• _What this exercise asks_
**1)** In the court opinion excerpt on grandparent visitation below, on what date did the circuit court enter the order to show cause?
**2)** Go on with the court opinion excerpt on grandparent visitation below, starting right after its final line.

• _Given passage_
★ ★ ★ ★ ★

In October of 2001, the circuit court found that Johnson owed Christopher Duncan $1,961.61 in arrearages and ordered him to pay that sum in installments of $400 per month. Less than two months after that, Christopher Duncan petitioned for a rule to show cause why Johnson should not be held in contempt for violating the terms of the July 17, 2001, visitation agreement incorporated into the order filed by the circuit court.

An order to show cause was entered by the circuit court on December 6, 2001. On April 18, 2002, this court filed its opinion in Wickham v. Byrne, 199 Ill.2d 309, 263 Ill.Dec. 799, 769 N.E.2d 1 (2002). Wickham involved two consolidated cases in which a child had lost a parent and the deceased parent's parents (the child's grandparents) were granted visitation by the court, over the objection of the surviving parent, pursuant to the so-called grandparent visitation statute set forth in section 607(b) of the Illinois Marriage and Dissolution of Marriage Act (750 ILCS 5/607(b) (West 2000)).

Section 607(b) stated, in pertinent part:

"(b)(1) The court may grant reasonable visitation privileges to a grandparent, great-grandparent, or sibling of any minor child upon petition to the court by the grandparents or great-grandparents or on behalf of the sibling, with notice to the parties required to be notified under Section 601 of this Act, if the court determines that it is in the best interests and welfare of the child, and may issue any necessary orders to enforce such visitation privileges. Except as provided in paragraph (2) of this subsection (b), a petition for visitation privileges may be filed under this paragraph (1) * * * if one or more of the following circumstances exist:
(A) the parents are not currently cohabiting on a permanent or an indefinite basis;
(B) one of the parents has been absent from the marital abode for more than one month without the spouse knowing his or her whereabouts;
(C) one of the parents is deceased;
(D) one of the parents joins in the petition with the grandparents, great-grandparents, or sibling; or
(E) a sibling is in State custody.

★ ★ ★ ★ ★

• _Data provided_
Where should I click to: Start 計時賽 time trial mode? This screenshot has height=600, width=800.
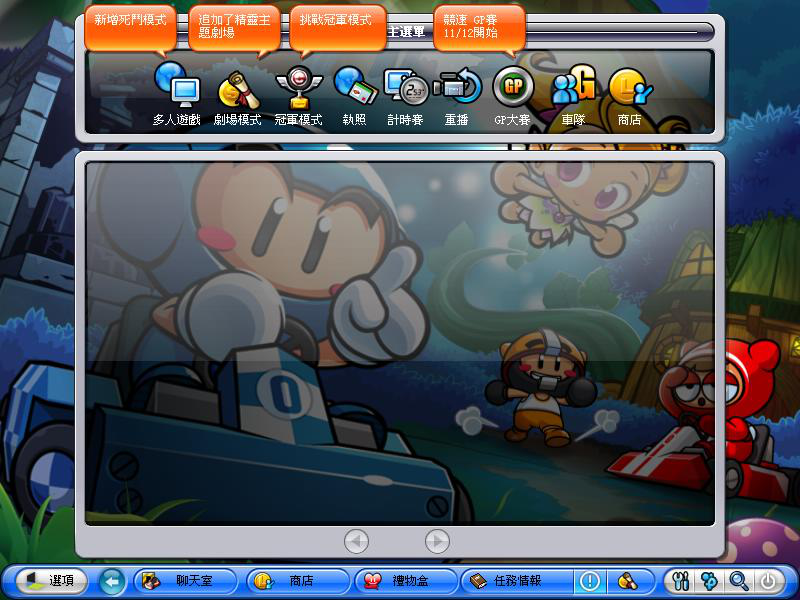pos(406,90)
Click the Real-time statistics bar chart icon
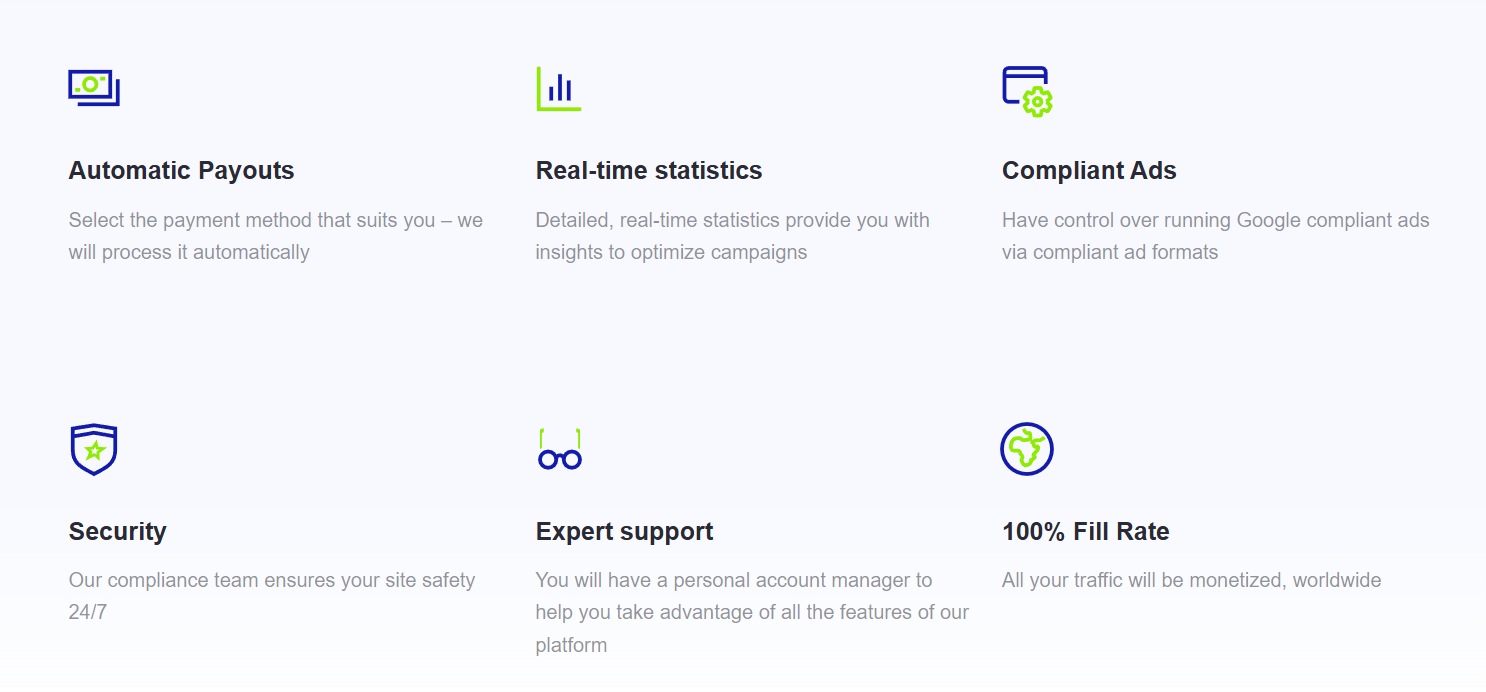 pyautogui.click(x=559, y=89)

★ ★ ★ ★ ★

• _Responses to the tasks_
**1)** December 6, 2001.

**2)**
* * *
(3) When one parent is deceased, the surviving parent shall not interfere with the visitation rights of the grandparents." 750 ILCS 5/607(b) (West 2000).

The surviving parents in the two consolidated cases in Wickham challenged the constitutionality of the foregoing provisions, arguing that they impermissibly infringed on a parent's fundamental right to make decisions concerning the care, custody and control of his or her children. After considering relevant authority from the United States Supreme Court and from this court, we found the surviving parents' arguments to be meritorious. We wrote:

"Section 607(b)(1) exposes the decision of a fit parent to the unfettered value judgment of a judge and the intrusive micromanaging of the state. Because we can conceive of no set of circumstances under which section 607(b)(1) of the Act would be valid, we hold that it is unconstitutional on its face. For the same reasons, we hold that section 607(b)(3) is facially unconstitutional." Wickham, 199 Ill.2d at 320-21, 263 Ill.Dec. 799, 769 N.E.2d 1.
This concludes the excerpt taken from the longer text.